All of lore.kernel.org
 help / color / mirror / Atom feed
* [PATCH-for-4.17 v3] xen/sched: migrate timers to correct cpus after suspend
@ 2022-11-02 15:00 Juergen Gross
  2022-11-04  7:48 ` Dario Faggioli
  0 siblings, 1 reply; 3+ messages in thread
From: Juergen Gross @ 2022-11-02 15:00 UTC (permalink / raw)
  To: xen-devel
  Cc: Juergen Gross, George Dunlap, Dario Faggioli, Meng Xu,
	Henry Wang, Marek Marczykowski-Górecki

Today all timers are migrated to cpu 0 when the system is being
suspended. They are not migrated back after resuming the system again.

This results (at least) to visible problems with the credit scheduler,
as the timer isn't handled on the cpu it was expected to occur, which
will result in an ASSERT() triggering. Other more subtle problems, like
uninterrupted elongated time slices, are probable. The least effect
will be worse performance on cpu 0 resulting from most scheduling
related timer interrupts happening there after suspend/resume.
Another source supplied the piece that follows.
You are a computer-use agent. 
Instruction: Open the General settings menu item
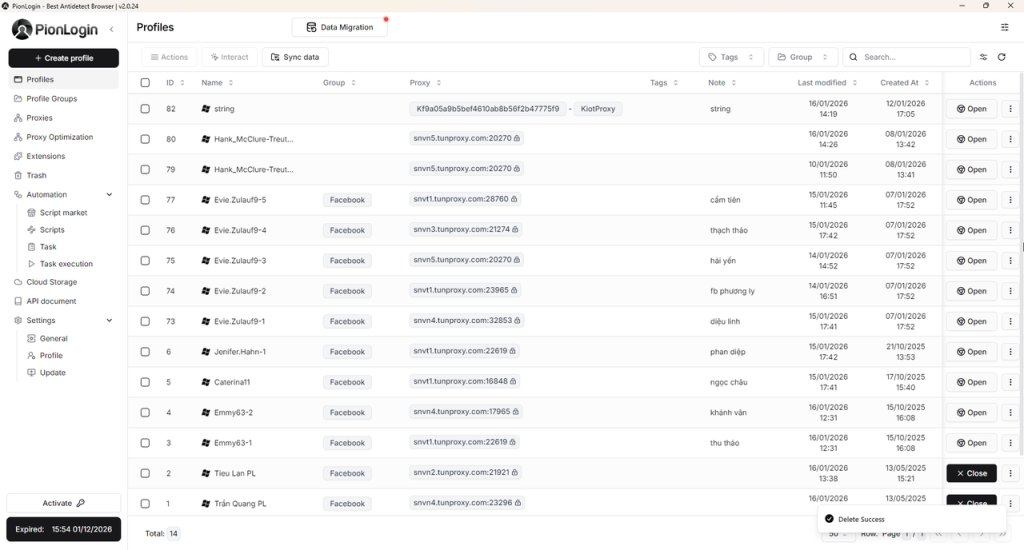pos(53,339)
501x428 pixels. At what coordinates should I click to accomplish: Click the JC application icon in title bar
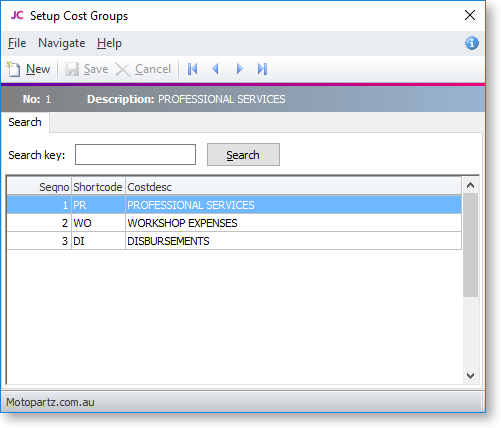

Add migrating the scheduling related timers of a specific cpu from cpu
0 back to its original cpu when that cpu has gone up when resuming the
system.

Fixes: 0763cd268789 ("xen/sched: don't disable scheduler on cpus during suspend")
Signed-off-by: Juergen Gross <jgross@suse.com>
Tested-by: Marek Marczykowski-Górecki <marmarek@invisiblethingslab.com>
---
V2:
- fix smt=0 case (Marek Marczykowski-Górecki)
V3:
- minor comment and commit message adjustments (Jan Beulich)
---
 xen/common/sched/core.c    | 29 +++++++++++++++++++
 xen/common/sched/cpupool.c |  2 ++
 xen/common/sched/credit.c  | 13 +++++++++
 xen/common/sched/private.h | 10 +++++++
 xen/common/sched/rt.c      | 58 ++++++++++++++++++++++++++------------
 5 files changed, 94 insertions(+), 18 deletions(-)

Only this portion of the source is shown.